[[ Supplied material, beginning ]]

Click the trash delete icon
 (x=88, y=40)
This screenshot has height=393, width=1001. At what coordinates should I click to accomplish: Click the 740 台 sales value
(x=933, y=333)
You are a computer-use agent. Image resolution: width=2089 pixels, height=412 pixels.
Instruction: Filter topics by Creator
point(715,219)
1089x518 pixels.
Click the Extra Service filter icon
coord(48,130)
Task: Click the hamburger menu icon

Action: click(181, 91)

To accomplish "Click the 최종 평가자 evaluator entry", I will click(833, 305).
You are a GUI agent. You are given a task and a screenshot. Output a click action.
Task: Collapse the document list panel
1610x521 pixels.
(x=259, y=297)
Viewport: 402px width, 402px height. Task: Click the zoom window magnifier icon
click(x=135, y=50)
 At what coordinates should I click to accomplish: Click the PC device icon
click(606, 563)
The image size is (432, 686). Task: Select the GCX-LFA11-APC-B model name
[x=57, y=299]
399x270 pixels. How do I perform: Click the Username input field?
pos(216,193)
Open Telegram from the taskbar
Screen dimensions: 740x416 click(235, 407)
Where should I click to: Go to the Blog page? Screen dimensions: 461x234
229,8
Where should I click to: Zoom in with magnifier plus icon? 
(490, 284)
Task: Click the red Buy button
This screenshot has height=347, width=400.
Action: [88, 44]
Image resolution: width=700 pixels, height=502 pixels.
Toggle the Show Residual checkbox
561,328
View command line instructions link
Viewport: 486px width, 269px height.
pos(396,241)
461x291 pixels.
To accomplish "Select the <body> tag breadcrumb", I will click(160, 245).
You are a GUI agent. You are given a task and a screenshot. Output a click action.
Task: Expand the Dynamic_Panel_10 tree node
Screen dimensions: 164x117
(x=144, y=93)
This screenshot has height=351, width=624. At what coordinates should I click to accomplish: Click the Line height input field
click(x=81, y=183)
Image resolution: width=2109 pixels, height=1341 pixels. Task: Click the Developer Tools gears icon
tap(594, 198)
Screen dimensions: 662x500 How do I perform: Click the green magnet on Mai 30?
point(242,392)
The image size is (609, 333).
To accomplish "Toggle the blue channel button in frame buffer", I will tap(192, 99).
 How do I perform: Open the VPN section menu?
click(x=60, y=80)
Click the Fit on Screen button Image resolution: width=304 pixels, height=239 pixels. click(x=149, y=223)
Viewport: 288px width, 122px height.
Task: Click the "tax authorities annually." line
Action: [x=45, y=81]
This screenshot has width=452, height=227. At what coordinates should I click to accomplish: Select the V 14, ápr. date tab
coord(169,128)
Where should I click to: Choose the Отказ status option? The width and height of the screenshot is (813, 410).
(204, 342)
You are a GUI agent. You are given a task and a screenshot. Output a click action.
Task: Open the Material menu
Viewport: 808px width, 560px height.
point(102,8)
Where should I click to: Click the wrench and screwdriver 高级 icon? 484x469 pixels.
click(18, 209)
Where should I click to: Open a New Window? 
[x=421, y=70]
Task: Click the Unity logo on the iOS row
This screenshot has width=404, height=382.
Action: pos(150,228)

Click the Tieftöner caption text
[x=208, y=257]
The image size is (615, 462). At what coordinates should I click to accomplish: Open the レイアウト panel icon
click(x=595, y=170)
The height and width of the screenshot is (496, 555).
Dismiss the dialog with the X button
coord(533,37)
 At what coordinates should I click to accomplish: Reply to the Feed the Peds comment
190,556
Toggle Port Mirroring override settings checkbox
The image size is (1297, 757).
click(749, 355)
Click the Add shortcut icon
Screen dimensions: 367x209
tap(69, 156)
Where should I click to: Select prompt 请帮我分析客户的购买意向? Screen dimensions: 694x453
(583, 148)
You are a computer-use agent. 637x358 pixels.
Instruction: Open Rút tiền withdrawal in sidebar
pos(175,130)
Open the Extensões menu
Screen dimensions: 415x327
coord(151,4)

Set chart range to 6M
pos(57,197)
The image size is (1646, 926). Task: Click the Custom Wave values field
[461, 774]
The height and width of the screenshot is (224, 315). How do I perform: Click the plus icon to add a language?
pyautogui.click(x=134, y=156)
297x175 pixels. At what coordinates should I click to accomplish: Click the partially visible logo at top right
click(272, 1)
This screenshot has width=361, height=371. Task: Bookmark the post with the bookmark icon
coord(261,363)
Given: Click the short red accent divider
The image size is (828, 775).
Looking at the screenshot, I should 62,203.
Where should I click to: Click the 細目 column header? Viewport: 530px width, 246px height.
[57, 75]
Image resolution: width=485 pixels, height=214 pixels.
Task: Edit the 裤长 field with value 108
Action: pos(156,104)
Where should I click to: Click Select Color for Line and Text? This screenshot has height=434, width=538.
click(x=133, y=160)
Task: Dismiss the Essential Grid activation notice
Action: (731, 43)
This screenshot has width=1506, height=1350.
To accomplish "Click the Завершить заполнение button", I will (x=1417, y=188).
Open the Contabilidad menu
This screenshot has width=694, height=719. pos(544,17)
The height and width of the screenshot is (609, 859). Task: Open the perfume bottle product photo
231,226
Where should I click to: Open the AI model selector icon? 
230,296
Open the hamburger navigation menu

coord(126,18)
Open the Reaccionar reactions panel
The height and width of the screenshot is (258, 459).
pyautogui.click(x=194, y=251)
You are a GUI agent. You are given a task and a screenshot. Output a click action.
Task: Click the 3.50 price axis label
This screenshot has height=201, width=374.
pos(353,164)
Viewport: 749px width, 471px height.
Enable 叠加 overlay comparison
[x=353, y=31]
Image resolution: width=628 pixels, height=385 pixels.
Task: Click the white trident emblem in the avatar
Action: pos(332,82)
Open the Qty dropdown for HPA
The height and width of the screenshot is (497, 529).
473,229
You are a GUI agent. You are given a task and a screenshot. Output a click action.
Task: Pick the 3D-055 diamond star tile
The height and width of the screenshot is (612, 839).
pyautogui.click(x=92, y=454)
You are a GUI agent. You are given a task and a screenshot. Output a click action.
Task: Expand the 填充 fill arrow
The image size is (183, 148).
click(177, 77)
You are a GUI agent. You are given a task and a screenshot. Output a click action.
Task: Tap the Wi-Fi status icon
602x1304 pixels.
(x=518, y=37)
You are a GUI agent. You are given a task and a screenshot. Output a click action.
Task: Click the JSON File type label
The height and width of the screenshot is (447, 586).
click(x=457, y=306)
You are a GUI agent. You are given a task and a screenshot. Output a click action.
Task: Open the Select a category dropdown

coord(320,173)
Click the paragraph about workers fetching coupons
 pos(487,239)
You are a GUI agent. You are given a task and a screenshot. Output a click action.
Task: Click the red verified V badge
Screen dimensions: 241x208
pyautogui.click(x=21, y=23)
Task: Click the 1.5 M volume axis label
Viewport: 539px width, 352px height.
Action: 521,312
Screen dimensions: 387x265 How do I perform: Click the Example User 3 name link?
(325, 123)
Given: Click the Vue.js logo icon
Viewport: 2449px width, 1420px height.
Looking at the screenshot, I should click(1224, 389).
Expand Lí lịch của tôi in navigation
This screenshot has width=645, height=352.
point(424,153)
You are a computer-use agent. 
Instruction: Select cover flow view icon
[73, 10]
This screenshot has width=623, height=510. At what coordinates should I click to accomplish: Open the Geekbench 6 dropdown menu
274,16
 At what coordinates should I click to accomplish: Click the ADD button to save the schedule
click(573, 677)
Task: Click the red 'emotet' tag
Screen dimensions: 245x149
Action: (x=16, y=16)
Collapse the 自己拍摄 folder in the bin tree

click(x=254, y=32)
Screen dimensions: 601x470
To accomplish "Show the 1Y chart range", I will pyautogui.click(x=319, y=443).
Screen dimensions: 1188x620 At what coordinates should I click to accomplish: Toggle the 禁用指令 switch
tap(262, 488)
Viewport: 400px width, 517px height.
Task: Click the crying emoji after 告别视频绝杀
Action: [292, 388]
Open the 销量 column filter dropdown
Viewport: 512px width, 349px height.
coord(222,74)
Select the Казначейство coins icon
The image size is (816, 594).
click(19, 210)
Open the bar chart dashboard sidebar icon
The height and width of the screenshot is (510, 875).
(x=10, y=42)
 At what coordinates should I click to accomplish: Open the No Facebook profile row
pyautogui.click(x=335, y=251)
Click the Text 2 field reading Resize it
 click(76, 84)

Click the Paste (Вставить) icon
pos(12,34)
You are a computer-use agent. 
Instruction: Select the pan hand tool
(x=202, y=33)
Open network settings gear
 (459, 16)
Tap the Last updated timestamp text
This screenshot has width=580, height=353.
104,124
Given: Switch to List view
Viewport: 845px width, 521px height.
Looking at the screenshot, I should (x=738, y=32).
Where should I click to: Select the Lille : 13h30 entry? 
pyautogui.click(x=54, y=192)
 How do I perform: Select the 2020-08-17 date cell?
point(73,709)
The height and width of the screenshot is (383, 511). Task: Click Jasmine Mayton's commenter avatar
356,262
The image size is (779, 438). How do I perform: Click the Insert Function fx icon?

[[ Supplied material, end ]]

**About this task**
In the data above, copy every line where the string "axis" appears.

**Solution for this exercise**
Task: Click the 3.50 price axis label
Task: Click the 1.5 M volume axis label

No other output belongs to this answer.